Department of Cell and Developmental Biology, Penn Cardiovascular Institute, University of Pennsylvania, Philadelphia, Pennsylvania 19104, USA.
Ann N Y Acad Sci. 2010 Feb;1188:184-90. doi: 10.1111/j.1749-6632.2009.05099.x.

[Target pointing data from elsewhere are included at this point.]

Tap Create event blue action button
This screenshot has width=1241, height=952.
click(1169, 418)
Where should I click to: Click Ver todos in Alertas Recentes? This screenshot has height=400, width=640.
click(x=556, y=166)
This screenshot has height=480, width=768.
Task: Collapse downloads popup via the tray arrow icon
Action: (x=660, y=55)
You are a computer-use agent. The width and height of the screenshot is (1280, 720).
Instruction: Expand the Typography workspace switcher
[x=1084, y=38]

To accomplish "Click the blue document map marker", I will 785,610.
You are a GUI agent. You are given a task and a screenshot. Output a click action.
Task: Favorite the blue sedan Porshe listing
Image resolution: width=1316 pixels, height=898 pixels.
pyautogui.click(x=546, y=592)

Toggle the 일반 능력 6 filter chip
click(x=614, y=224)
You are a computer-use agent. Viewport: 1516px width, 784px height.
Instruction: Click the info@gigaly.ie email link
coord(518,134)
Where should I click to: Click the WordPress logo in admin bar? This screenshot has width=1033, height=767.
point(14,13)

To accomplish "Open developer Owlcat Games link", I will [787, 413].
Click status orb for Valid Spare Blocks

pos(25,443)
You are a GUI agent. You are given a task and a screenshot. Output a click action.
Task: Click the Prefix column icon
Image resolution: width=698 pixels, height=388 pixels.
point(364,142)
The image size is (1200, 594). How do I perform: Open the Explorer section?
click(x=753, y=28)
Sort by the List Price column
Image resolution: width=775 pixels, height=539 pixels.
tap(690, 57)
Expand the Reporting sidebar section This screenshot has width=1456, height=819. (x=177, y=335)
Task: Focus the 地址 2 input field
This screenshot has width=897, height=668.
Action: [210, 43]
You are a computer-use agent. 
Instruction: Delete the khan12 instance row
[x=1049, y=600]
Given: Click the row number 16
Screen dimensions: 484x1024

Congenital heart disease represents the most common form of human birth defect, occurring in nearly 1 in 100 live births. An increasing number of patients with these defects are surviving infancy. Approximately one-third of congenital heart defects involve malformations of the outflow tract. Related defects are found in isolation and as part of common human syndromes. Our laboratory has investigated mechanisms of cardiac morphogenesis with particular attention to outflow tract formation. During cardiogenesis, neural crest cells interact with second heart field myocardium and endocardial cushion mesenchyme. Our recent work demonstrates that Jagged1/Notch signaling within the second heart field initiates a signaling cascade involving Fgf8, Bmp4, and downstream effectors that modulate outflow tract development and aortic arch artery patterning. Hence, complex tissue-tissue interactions and integration of multiple pathways converge to orchestrate proper patterning of the outflow region. The role of Notch signaling in adult cardiac homeostasis and disease is an area of active investigation.
先天性心脏病是最常见的人类出生缺陷,每 100 例活产中就有近 1 例。越来越多患有这些缺陷的患者能够存活至婴儿期。大约三分之一的先天性心脏病涉及流出道畸形。相关缺陷单独存在,也存在于常见的人类综合征中。我们的实验室研究了心脏形态发生的机制,特别关注流出道的形成。在心脏发生过程中,神经嵴细胞与第二心脏场心肌和心内膜垫间质相互作用。我们最近的工作表明,第二心脏场中的 Jagged1/Notch 信号启动了一个信号级联反应,涉及 Fgf8、Bmp4 和下游效应物,这些物质调节流出道的发育和主动脉弓动脉的模式形成。因此,复杂的组织-组织相互作用和多种途径的整合汇聚在一起,协调流出区域的正确模式形成。Notch 信号在成人心脏稳态和疾病中的作用是一个活跃的研究领域。